Dataset entries
· · · · · · ·
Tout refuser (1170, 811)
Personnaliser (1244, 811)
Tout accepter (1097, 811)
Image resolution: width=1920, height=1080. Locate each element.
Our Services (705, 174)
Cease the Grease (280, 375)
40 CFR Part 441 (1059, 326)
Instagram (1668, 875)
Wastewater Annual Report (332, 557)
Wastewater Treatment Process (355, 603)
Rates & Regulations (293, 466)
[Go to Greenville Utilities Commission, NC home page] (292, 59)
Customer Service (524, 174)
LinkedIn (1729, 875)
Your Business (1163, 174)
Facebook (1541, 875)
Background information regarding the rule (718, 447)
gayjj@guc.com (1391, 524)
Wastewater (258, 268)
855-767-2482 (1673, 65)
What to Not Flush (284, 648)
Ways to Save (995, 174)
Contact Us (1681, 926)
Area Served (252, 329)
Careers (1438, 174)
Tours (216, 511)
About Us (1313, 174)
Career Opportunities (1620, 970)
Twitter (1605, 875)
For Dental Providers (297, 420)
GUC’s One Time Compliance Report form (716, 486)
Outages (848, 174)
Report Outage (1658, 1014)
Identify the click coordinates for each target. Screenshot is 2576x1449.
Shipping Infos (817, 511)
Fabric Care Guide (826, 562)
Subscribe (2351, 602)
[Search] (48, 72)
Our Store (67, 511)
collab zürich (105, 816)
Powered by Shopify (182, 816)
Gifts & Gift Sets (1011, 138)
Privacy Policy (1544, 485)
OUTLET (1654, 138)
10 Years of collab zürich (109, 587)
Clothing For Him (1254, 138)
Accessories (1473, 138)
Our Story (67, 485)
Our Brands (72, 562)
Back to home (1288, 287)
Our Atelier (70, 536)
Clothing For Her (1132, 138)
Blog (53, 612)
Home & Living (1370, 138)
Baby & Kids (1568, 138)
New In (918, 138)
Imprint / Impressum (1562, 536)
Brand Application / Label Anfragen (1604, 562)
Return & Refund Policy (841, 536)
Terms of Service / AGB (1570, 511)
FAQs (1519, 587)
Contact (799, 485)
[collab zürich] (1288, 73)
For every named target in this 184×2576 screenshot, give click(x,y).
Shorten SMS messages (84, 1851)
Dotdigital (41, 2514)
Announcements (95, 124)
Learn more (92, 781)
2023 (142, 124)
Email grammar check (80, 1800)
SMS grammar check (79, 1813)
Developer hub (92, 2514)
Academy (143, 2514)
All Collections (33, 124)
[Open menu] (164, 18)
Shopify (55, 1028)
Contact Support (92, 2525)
· · · · · · ·
WORK REQUIRED: Could you copy every record above exactly as it appears?

RESPONSE BOX:
Tout refuser (1170, 811)
Personnaliser (1244, 811)
Tout accepter (1097, 811)
Image resolution: width=1920, height=1080. Locate each element.
Our Services (705, 174)
Cease the Grease (280, 375)
40 CFR Part 441 (1059, 326)
Instagram (1668, 875)
Wastewater Annual Report (332, 557)
Wastewater Treatment Process (355, 603)
Rates & Regulations (293, 466)
[Go to Greenville Utilities Commission, NC home page] (292, 59)
Customer Service (524, 174)
LinkedIn (1729, 875)
Your Business (1163, 174)
Facebook (1541, 875)
Background information regarding the rule (718, 447)
gayjj@guc.com (1391, 524)
Wastewater (258, 268)
855-767-2482 (1673, 65)
What to Not Flush (284, 648)
Ways to Save (995, 174)
Contact Us (1681, 926)
Area Served (252, 329)
Careers (1438, 174)
Tours (216, 511)
About Us (1313, 174)
Career Opportunities (1620, 970)
Twitter (1605, 875)
For Dental Providers (297, 420)
GUC’s One Time Compliance Report form (716, 486)
Outages (848, 174)
Report Outage (1658, 1014)
Identify the click coordinates for each target. Screenshot is 2576x1449.
Shipping Infos (817, 511)
Fabric Care Guide (826, 562)
Subscribe (2351, 602)
[Search] (48, 72)
Our Store (67, 511)
collab zürich (105, 816)
Powered by Shopify (182, 816)
Gifts & Gift Sets (1011, 138)
Privacy Policy (1544, 485)
OUTLET (1654, 138)
10 Years of collab zürich (109, 587)
Clothing For Him (1254, 138)
Accessories (1473, 138)
Our Story (67, 485)
Our Brands (72, 562)
Back to home (1288, 287)
Our Atelier (70, 536)
Clothing For Her (1132, 138)
Blog (53, 612)
Home & Living (1370, 138)
Baby & Kids (1568, 138)
New In (918, 138)
Imprint / Impressum (1562, 536)
Brand Application / Label Anfragen (1604, 562)
Return & Refund Policy (841, 536)
Terms of Service / AGB (1570, 511)
FAQs (1519, 587)
Contact (799, 485)
[collab zürich] (1288, 73)
For every named target in this 184×2576 screenshot, give click(x,y).
Shorten SMS messages (84, 1851)
Dotdigital (41, 2514)
Announcements (95, 124)
Learn more (92, 781)
2023 (142, 124)
Email grammar check (80, 1800)
SMS grammar check (79, 1813)
Developer hub (92, 2514)
Academy (143, 2514)
All Collections (33, 124)
[Open menu] (164, 18)
Shopify (55, 1028)
Contact Support (92, 2525)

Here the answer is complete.